PAGE EXCERPT |
=== Section Start ===

Tuesday, April 20, 2010

The Coming California Meltdown

Oh, California, how I love thee. Every time I think about the incompetence of all the innumerable and unaccountable layers of government above me, I can at least take solace in one simple fact: It could be worse. I could live in California.

If anyone has been paying attention lately, California is in big trouble. They are basically bankrupt, but without the legal means to declare bankruptcy. One of the glaring missteps in California's long list of financial mismanagements has been its capitulation to the outrageous demands of the public employee unions, which are now crippling the state.


An enlightening article on the topic:
The unions’ political triumphs have molded a California in which government workers thrive at the expense of a struggling private sector. The state’s public school teachers are the highest-paid in the nation. Its prison guards can easily earn six-figure salaries. State workers routinely retire at 55 with pensions higher than their base pay for most of their working life. Meanwhile, what was once the most prosperous state now suffers from an unemployment rate far steeper than the nation’s and a flood of firms and jobs escaping high taxes and stifling regulations. This toxic combination—high public-sector employee costs and sagging economic fortunes—has produced recurring budget crises in Sacramento and in virtually every municipality in the state.

=== Section End ===

PROVIDED MATERIAL |
=== Section Start ===

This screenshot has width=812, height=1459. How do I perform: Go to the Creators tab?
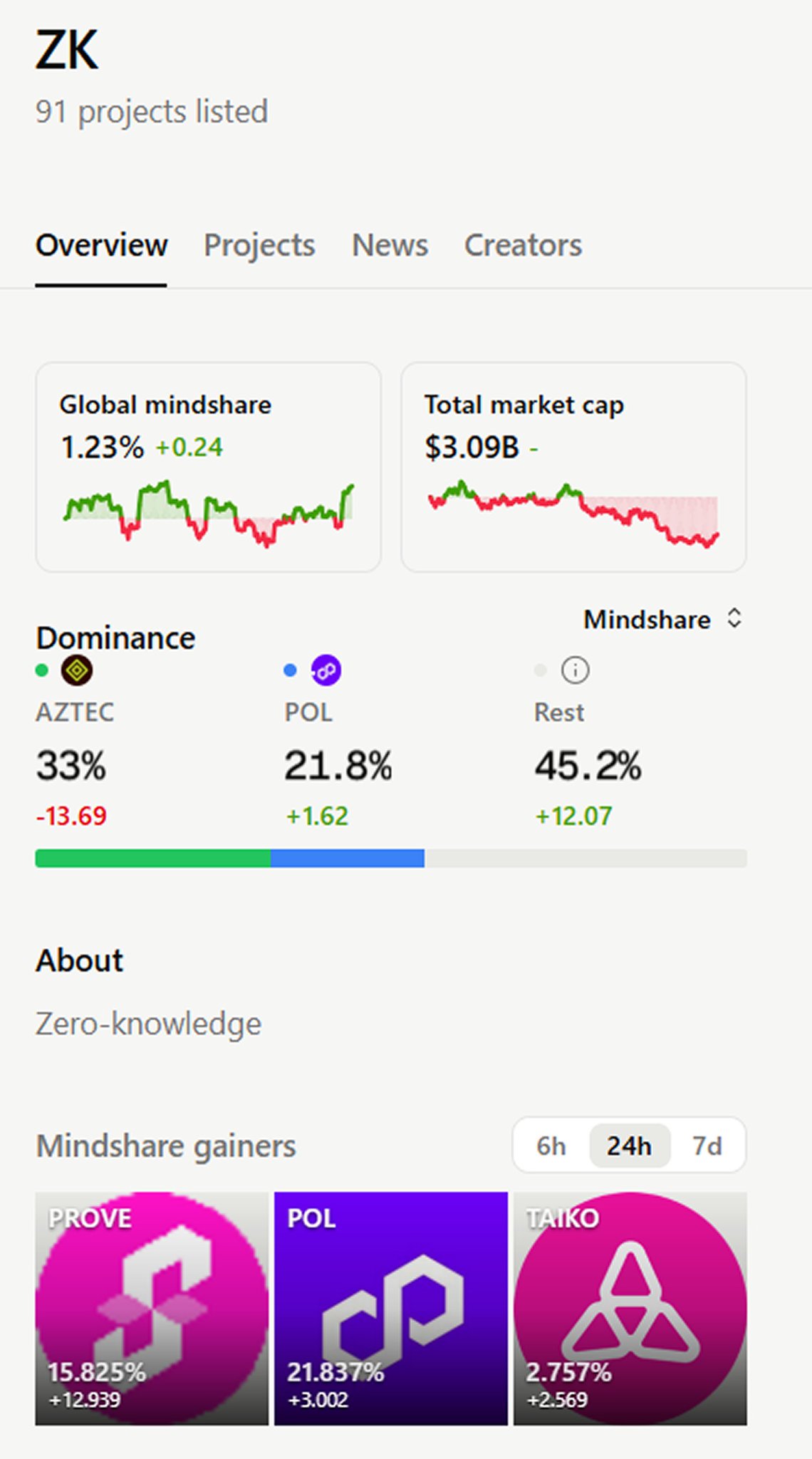(x=523, y=245)
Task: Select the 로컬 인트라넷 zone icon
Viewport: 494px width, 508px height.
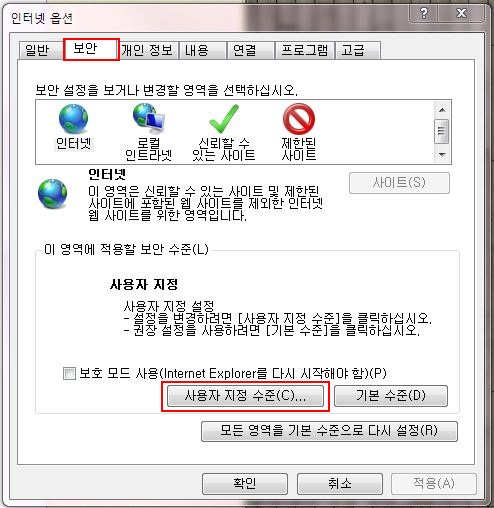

=== Section End ===

WORK INSTRUCTION 1 | List the groups of public employees whose pay or pensions are described in the quoted article in the California post.
WORK INSTRUCTION 2 |
Answer these questions about the California post:
(a) On what date was it posted?
(b) At what age do state workers routinely retire, according to the quoted article?
(c) Where have the recurring budget crises occurred, according to the quoted article?
WORK INSTRUCTION 3 | Write out everything in the California post from "An enlightening article" down to "in the state.", swapping "prison guards" for "correctional officers".

FINAL ANSWER 1 |
- Public school teachers
- Prison guards
- State workers

FINAL ANSWER 2 |
(a) Tuesday, April 20, 2010.
(b) 55.
(c) In Sacramento and in virtually every municipality in the state.

FINAL ANSWER 3 |
An enlightening article on the topic:
The unions’ political triumphs have molded a California in which government workers thrive at the expense of a struggling private sector. The state’s public school teachers are the highest-paid in the nation. Its correctional officers can easily earn six-figure salaries. State workers routinely retire at 55 with pensions higher than their base pay for most of their working life. Meanwhile, what was once the most prosperous state now suffers from an unemployment rate far steeper than the nation’s and a flood of firms and jobs escaping high taxes and stifling regulations. This toxic combination—high public-sector employee costs and sagging economic fortunes—has produced recurring budget crises in Sacramento and in virtually every municipality in the state.